**ABOUT THIS TASK**
Retype each entry exactly.
======== DATA EXTRACTS
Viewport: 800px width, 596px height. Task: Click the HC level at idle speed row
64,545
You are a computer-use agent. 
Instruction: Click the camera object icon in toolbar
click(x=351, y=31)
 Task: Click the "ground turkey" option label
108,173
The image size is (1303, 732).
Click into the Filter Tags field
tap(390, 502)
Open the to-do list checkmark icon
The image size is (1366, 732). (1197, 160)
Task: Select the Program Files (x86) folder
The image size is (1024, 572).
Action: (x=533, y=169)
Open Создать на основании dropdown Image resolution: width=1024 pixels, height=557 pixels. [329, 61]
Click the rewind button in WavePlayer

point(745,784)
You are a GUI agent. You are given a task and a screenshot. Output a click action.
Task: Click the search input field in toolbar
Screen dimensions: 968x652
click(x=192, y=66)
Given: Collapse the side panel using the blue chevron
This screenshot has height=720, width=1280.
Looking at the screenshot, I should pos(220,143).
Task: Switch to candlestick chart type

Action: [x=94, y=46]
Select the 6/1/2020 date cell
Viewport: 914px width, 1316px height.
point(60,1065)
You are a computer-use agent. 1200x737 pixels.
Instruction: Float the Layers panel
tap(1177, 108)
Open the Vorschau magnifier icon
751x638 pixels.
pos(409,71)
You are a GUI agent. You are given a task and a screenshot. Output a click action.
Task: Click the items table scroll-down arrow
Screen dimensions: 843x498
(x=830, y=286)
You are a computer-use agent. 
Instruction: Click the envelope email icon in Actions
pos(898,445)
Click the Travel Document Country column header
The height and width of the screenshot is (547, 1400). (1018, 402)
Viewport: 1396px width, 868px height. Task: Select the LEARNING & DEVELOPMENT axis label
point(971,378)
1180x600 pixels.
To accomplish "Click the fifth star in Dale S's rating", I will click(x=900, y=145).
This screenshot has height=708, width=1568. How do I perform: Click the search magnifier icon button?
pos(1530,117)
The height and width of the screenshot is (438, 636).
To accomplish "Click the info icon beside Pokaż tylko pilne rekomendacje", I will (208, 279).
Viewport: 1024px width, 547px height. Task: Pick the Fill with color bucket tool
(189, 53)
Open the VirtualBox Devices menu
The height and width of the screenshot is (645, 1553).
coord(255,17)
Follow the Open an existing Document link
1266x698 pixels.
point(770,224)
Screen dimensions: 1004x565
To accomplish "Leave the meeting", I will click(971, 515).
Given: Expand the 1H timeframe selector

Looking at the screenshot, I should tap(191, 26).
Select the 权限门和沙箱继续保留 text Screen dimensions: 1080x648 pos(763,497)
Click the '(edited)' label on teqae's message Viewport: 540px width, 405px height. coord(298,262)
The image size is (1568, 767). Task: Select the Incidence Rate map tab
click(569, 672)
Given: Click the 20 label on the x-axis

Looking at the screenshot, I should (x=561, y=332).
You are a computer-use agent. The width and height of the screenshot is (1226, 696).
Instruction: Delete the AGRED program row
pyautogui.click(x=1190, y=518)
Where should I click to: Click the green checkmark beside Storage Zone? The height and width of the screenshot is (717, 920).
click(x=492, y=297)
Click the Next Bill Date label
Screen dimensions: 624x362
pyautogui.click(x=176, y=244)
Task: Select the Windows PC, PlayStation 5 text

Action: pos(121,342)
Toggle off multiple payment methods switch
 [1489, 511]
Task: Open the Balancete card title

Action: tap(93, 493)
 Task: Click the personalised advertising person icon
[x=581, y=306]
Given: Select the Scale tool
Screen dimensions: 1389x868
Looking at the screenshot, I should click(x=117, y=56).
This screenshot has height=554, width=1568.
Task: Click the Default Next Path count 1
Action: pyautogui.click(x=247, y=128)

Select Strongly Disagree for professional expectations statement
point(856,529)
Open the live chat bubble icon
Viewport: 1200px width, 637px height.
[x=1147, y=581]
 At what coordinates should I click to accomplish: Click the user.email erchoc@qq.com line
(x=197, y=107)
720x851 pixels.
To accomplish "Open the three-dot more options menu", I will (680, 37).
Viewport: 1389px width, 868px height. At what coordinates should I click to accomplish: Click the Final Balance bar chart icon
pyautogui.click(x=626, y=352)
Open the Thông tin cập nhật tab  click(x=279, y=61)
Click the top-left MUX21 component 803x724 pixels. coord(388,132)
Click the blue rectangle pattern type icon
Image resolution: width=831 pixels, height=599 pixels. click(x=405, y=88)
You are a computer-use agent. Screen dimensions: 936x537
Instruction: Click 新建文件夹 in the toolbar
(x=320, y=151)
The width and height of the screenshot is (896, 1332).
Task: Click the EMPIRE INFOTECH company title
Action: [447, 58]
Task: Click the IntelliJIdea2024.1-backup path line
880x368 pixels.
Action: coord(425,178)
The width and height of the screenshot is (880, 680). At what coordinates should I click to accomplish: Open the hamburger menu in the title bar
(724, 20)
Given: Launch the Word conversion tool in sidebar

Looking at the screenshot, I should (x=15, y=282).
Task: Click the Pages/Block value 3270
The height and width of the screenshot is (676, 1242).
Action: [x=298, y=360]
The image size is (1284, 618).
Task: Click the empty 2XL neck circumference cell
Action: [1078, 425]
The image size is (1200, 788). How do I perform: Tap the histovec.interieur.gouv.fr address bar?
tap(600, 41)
================
**TASK ANSWER**
Viewport: 800px width, 596px height. Task: Click the HC level at idle speed row
64,545
You are a computer-use agent. 
Instruction: Click the camera object icon in toolbar
click(x=351, y=31)
 Task: Click the "ground turkey" option label
108,173
The image size is (1303, 732).
Click into the Filter Tags field
tap(390, 502)
Open the to-do list checkmark icon
The image size is (1366, 732). (1197, 160)
Task: Select the Program Files (x86) folder
The image size is (1024, 572).
Action: (x=533, y=169)
Open Создать на основании dropdown Image resolution: width=1024 pixels, height=557 pixels. [329, 61]
Click the rewind button in WavePlayer

point(745,784)
You are a GUI agent. You are given a task and a screenshot. Output a click action.
Task: Click the search input field in toolbar
Screen dimensions: 968x652
click(x=192, y=66)
Given: Collapse the side panel using the blue chevron
This screenshot has height=720, width=1280.
Looking at the screenshot, I should pos(220,143).
Task: Switch to candlestick chart type

Action: [x=94, y=46]
Select the 6/1/2020 date cell
Viewport: 914px width, 1316px height.
point(60,1065)
You are a computer-use agent. 1200x737 pixels.
Instruction: Float the Layers panel
tap(1177, 108)
Open the Vorschau magnifier icon
751x638 pixels.
pos(409,71)
You are a GUI agent. You are given a task and a screenshot. Output a click action.
Task: Click the items table scroll-down arrow
Screen dimensions: 843x498
(x=830, y=286)
You are a computer-use agent. 
Instruction: Click the envelope email icon in Actions
pos(898,445)
Click the Travel Document Country column header
The height and width of the screenshot is (547, 1400). (1018, 402)
Viewport: 1396px width, 868px height. Task: Select the LEARNING & DEVELOPMENT axis label
point(971,378)
1180x600 pixels.
To accomplish "Click the fifth star in Dale S's rating", I will click(x=900, y=145).
This screenshot has height=708, width=1568. How do I perform: Click the search magnifier icon button?
pos(1530,117)
The height and width of the screenshot is (438, 636).
To accomplish "Click the info icon beside Pokaż tylko pilne rekomendacje", I will (208, 279).
Viewport: 1024px width, 547px height. Task: Pick the Fill with color bucket tool
(189, 53)
Open the VirtualBox Devices menu
The height and width of the screenshot is (645, 1553).
coord(255,17)
Follow the Open an existing Document link
1266x698 pixels.
point(770,224)
Screen dimensions: 1004x565
To accomplish "Leave the meeting", I will click(971, 515).
Given: Expand the 1H timeframe selector

Looking at the screenshot, I should tap(191, 26).
Select the 权限门和沙箱继续保留 text Screen dimensions: 1080x648 pos(763,497)
Click the '(edited)' label on teqae's message Viewport: 540px width, 405px height. coord(298,262)
The image size is (1568, 767). Task: Select the Incidence Rate map tab
click(569, 672)
Given: Click the 20 label on the x-axis

Looking at the screenshot, I should (x=561, y=332).
You are a computer-use agent. The width and height of the screenshot is (1226, 696).
Instruction: Delete the AGRED program row
pyautogui.click(x=1190, y=518)
Where should I click to: Click the green checkmark beside Storage Zone? The height and width of the screenshot is (717, 920).
click(x=492, y=297)
Click the Next Bill Date label
Screen dimensions: 624x362
pyautogui.click(x=176, y=244)
Task: Select the Windows PC, PlayStation 5 text

Action: pos(121,342)
Toggle off multiple payment methods switch
 [1489, 511]
Task: Open the Balancete card title

Action: tap(93, 493)
 Task: Click the personalised advertising person icon
[x=581, y=306]
Given: Select the Scale tool
Screen dimensions: 1389x868
Looking at the screenshot, I should click(x=117, y=56).
This screenshot has height=554, width=1568.
Task: Click the Default Next Path count 1
Action: pyautogui.click(x=247, y=128)

Select Strongly Disagree for professional expectations statement
point(856,529)
Open the live chat bubble icon
Viewport: 1200px width, 637px height.
[x=1147, y=581]
 At what coordinates should I click to accomplish: Click the user.email erchoc@qq.com line
(x=197, y=107)
720x851 pixels.
To accomplish "Open the three-dot more options menu", I will (680, 37).
Viewport: 1389px width, 868px height. At what coordinates should I click to accomplish: Click the Final Balance bar chart icon
pyautogui.click(x=626, y=352)
Open the Thông tin cập nhật tab  click(x=279, y=61)
Click the top-left MUX21 component 803x724 pixels. coord(388,132)
Click the blue rectangle pattern type icon
Image resolution: width=831 pixels, height=599 pixels. click(x=405, y=88)
You are a computer-use agent. Screen dimensions: 936x537
Instruction: Click 新建文件夹 in the toolbar
(x=320, y=151)
The width and height of the screenshot is (896, 1332).
Task: Click the EMPIRE INFOTECH company title
Action: [447, 58]
Task: Click the IntelliJIdea2024.1-backup path line
880x368 pixels.
Action: coord(425,178)
The width and height of the screenshot is (880, 680). At what coordinates should I click to accomplish: Open the hamburger menu in the title bar
(724, 20)
Given: Launch the Word conversion tool in sidebar

Looking at the screenshot, I should (x=15, y=282).
Task: Click the Pages/Block value 3270
The height and width of the screenshot is (676, 1242).
Action: [x=298, y=360]
The image size is (1284, 618).
Task: Click the empty 2XL neck circumference cell
Action: [1078, 425]
The image size is (1200, 788). How do I perform: Tap the histovec.interieur.gouv.fr address bar?
tap(600, 41)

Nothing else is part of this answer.